Inflation is predicted to fall but remain high because of the effects of the strong depreciation in the price of imports in 2016. Nonetheless, its downward trend should benefit Guineans' purchasing power.
The budget deficit is expected to fall in 2017 thanks to an improvement in tax collection, the rise in VAT and tax revenues generated by the mining sector. A rise in capital expenditure may result in a slight rise in spending overall. The debt level should also fall slightly as a result of the fiscal consolidation. Nonetheless, it will be worth monitoring the risk of overindebtedness due to the country's vulnerability to external shocks, especially in raw materials.
The large current account deficit is predicted to shrink slightly in 2017 thanks to good mining results, as with bauxite exports (92% of exports), which should continue to rise, and a moderate growth in imports. Imports look set to rise because of slightly stronger domestic demand and the continuity of projects requiring imports of electronic and electric equipment, intermediate products and oil and gas. The deficit in services will likely remain high because of the high costs, linked to imports, of transport and insurance, and the growing demand for technical services (know-how, technology, R&D, etc.).

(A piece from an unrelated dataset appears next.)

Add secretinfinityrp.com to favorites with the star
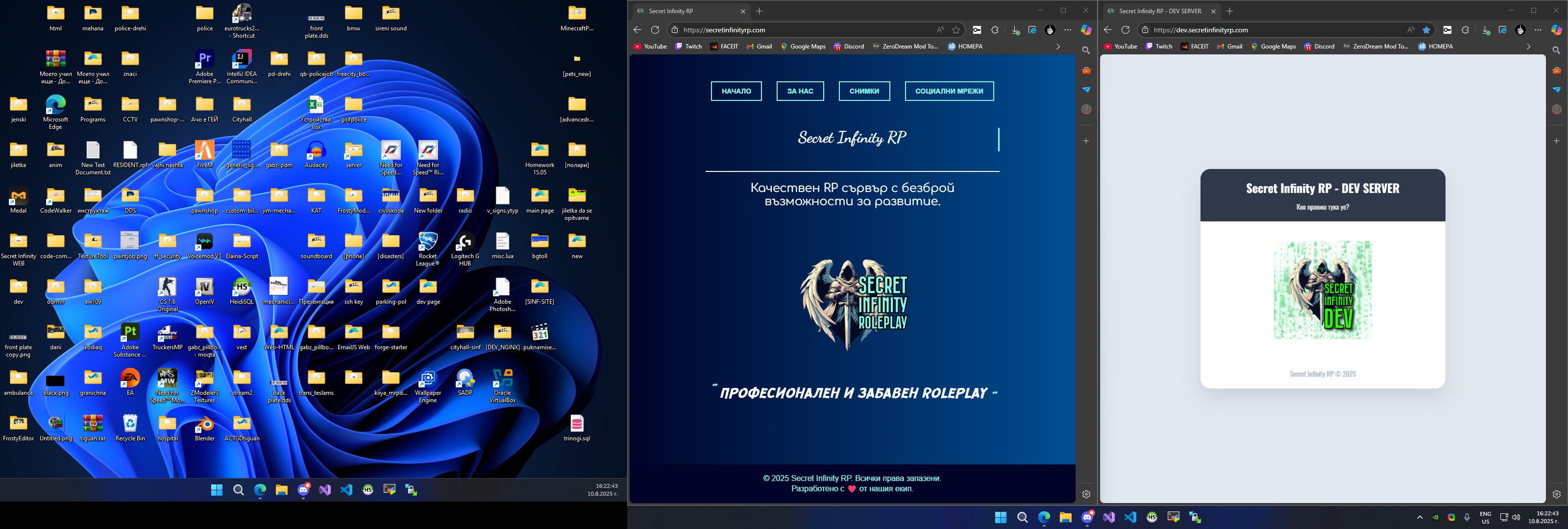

Outgoing president Alpha Condé has the backing of a large parliamentary majority and enjoys relatively broad-based popular support. The make-up of Mr Condé's cabinet, featuring a number of technocrats, underlines the president's belief that a rapid kick-starting of the economy to mark the end of the Ebola crisis will be crucial in preserving social harmony. Concerning domestic political stability, the recent improvements in relations between the regime and opposition parties should herald a more prosperous period. The agreement between these two parties on the date of local elections in 2017 helped calm social relations.
The President is also building closer diplomatic and trading ties with Gulf states and China, emphasised by a series of Chinese and Emirate investments in the mining sector in particular. Lastly, despite efforts made in terms of quality and regulation, the country still suffers from very difficult governance issues and a very strained business climate (Guinea is ranked 163rd out of 190 countries in the 2017 Doing Business survey).